Problem to solve: The entries below are to be repeated exactly, and their pictures left out.
..........
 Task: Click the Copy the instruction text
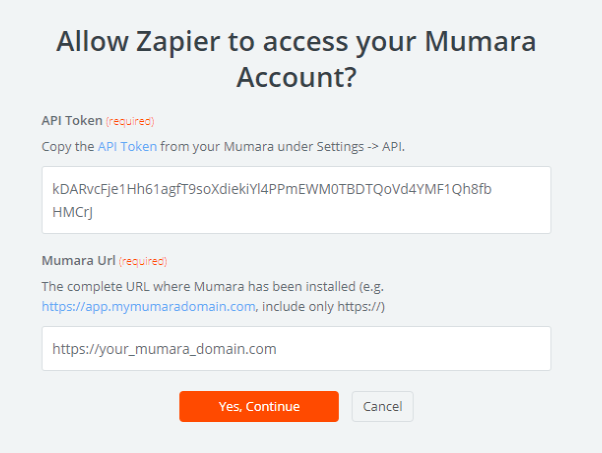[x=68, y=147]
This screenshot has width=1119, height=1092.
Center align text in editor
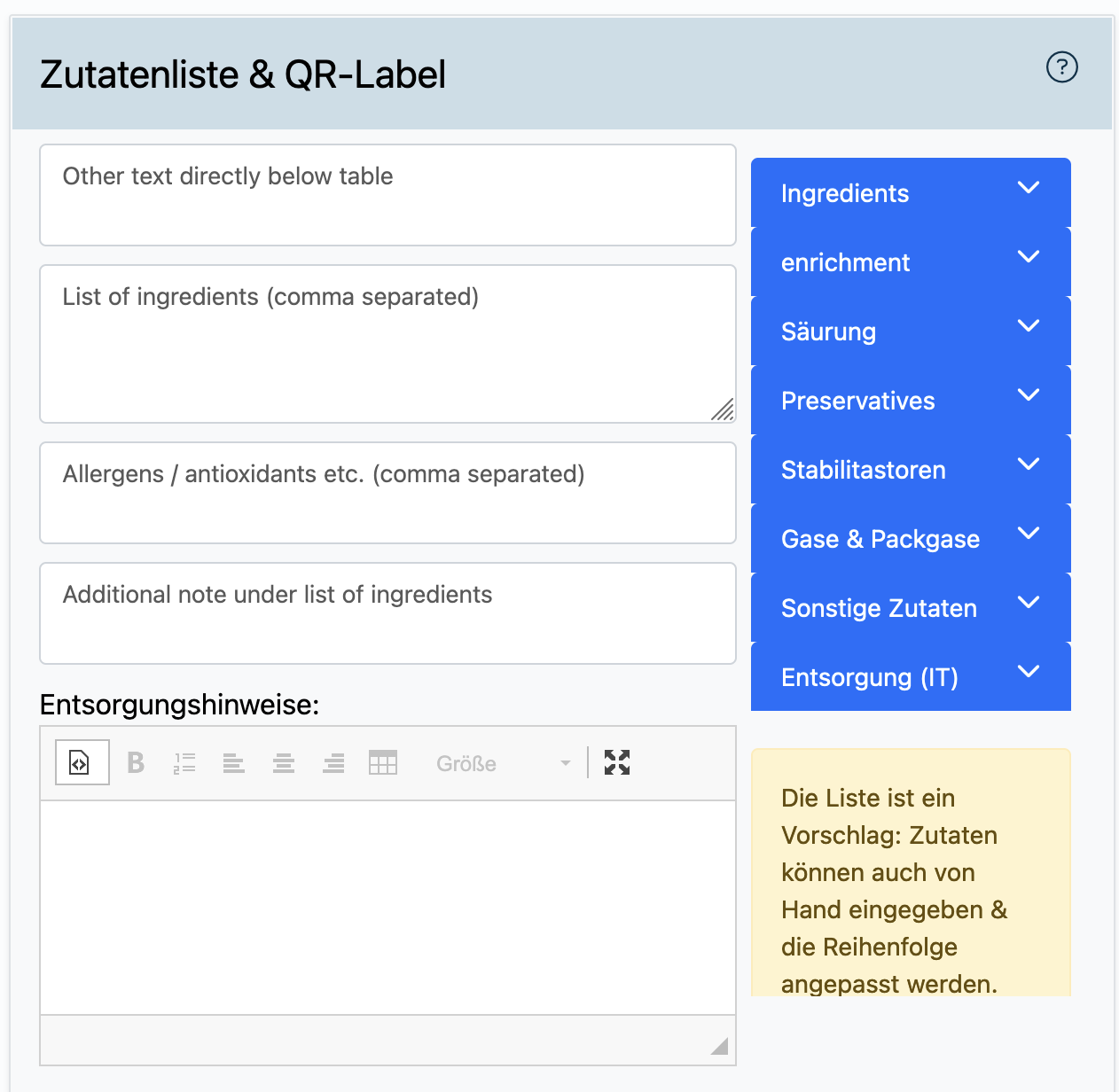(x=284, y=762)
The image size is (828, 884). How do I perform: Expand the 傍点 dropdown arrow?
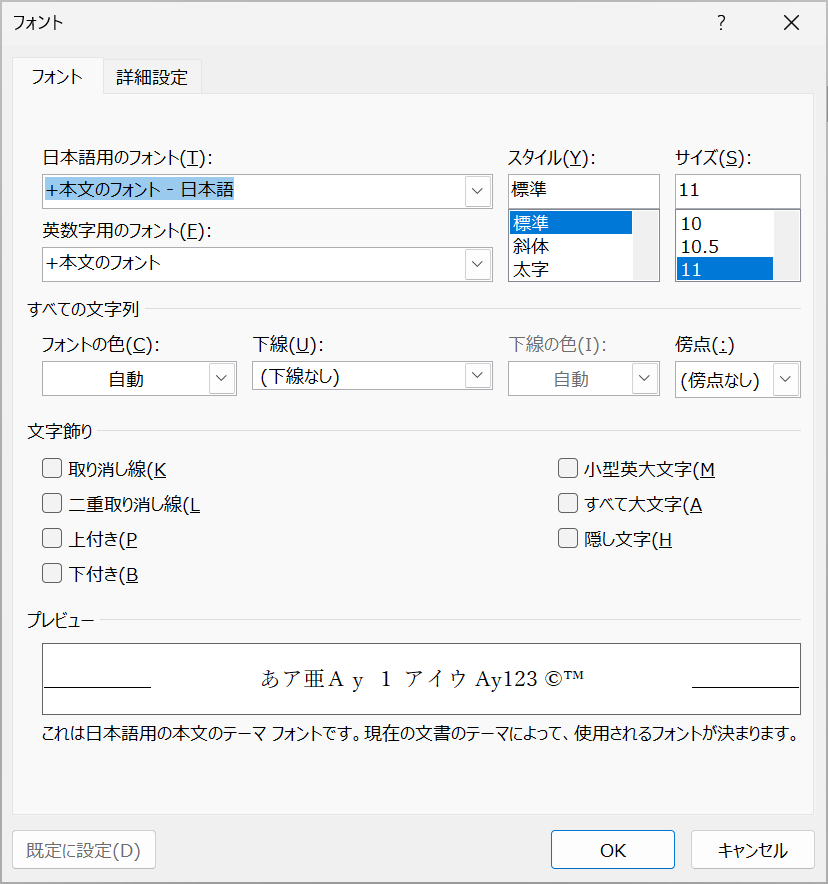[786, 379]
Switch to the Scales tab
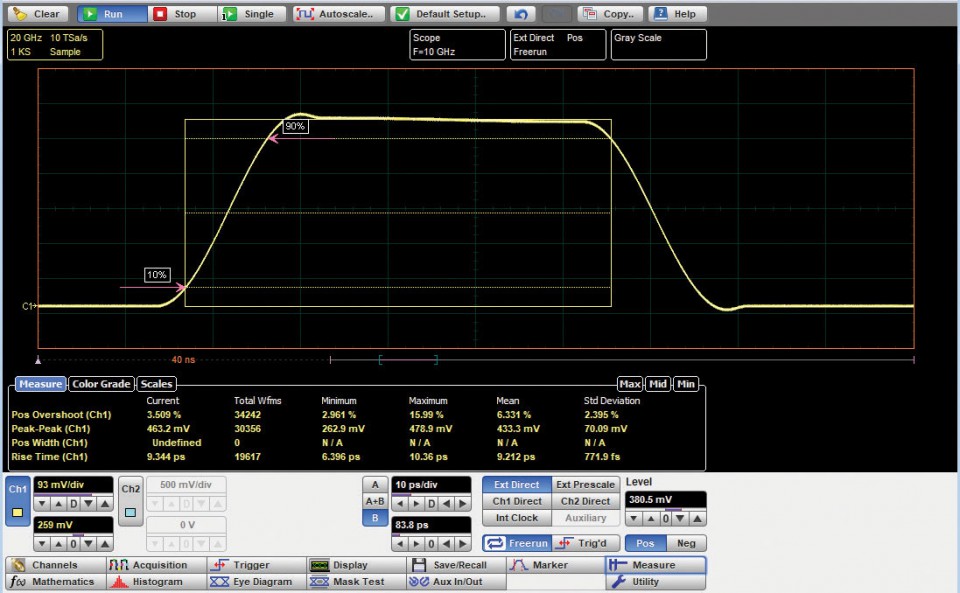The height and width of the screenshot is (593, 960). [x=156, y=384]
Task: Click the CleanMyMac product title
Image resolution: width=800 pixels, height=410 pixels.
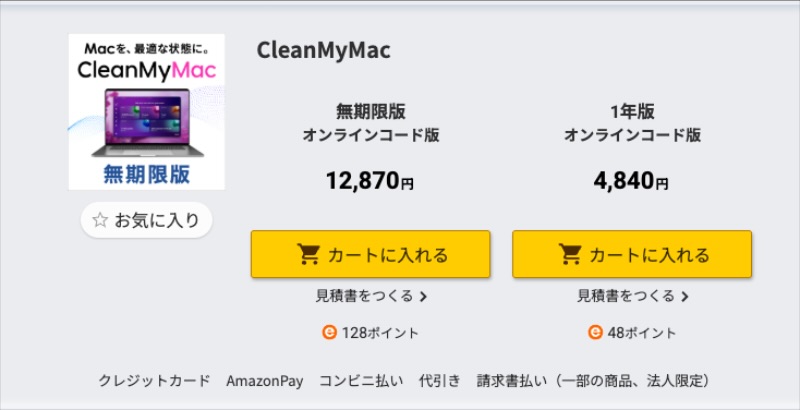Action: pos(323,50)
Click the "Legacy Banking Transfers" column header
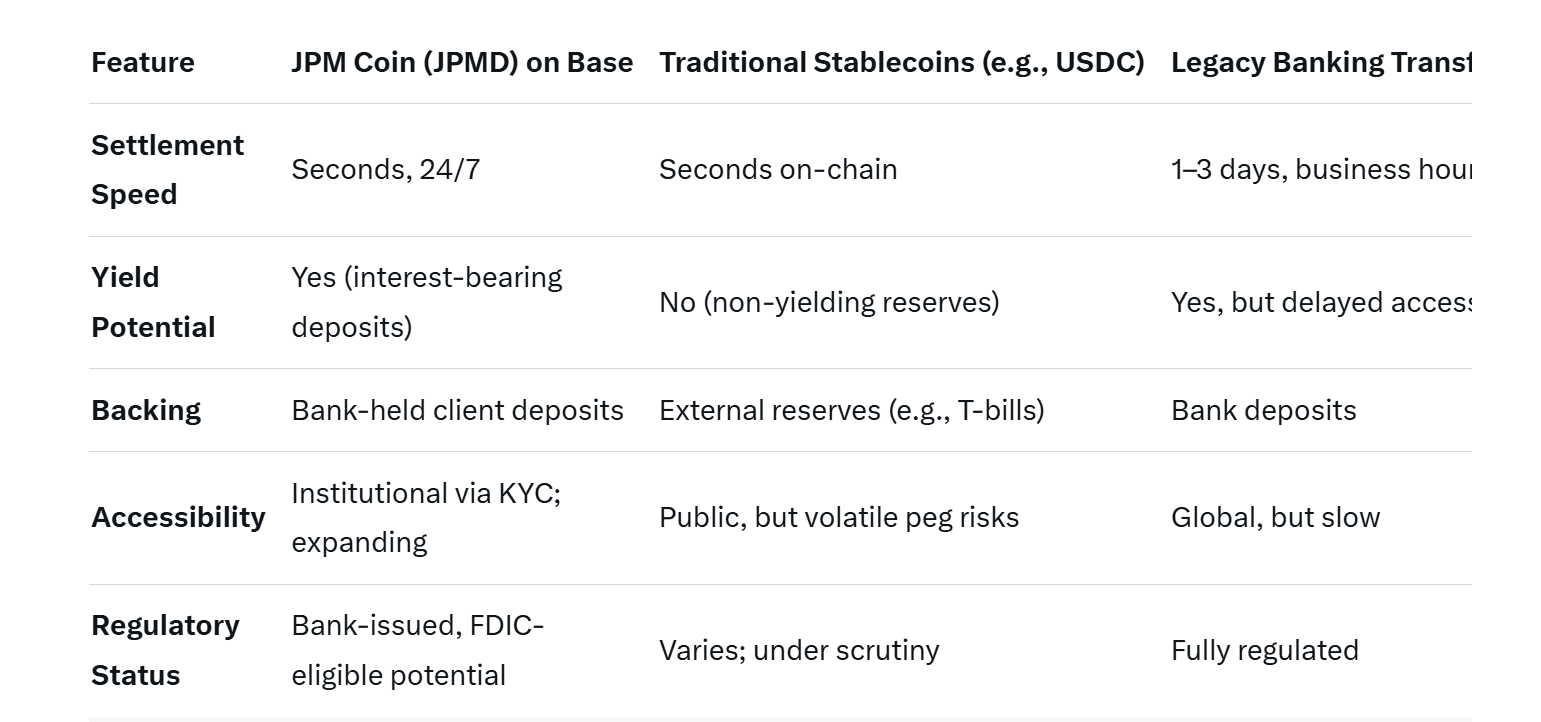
..........
Task response:
 Task: Click the Copy the instruction text
[x=68, y=147]
This screenshot has width=1119, height=1092.
Center align text in editor
(x=284, y=762)
The image size is (828, 884). How do I perform: Expand the 傍点 dropdown arrow?
[786, 379]
Switch to the Scales tab
The height and width of the screenshot is (593, 960). [x=156, y=384]
Task: Click the CleanMyMac product title
Image resolution: width=800 pixels, height=410 pixels.
Action: pos(323,50)
Click the "Legacy Banking Transfers" column header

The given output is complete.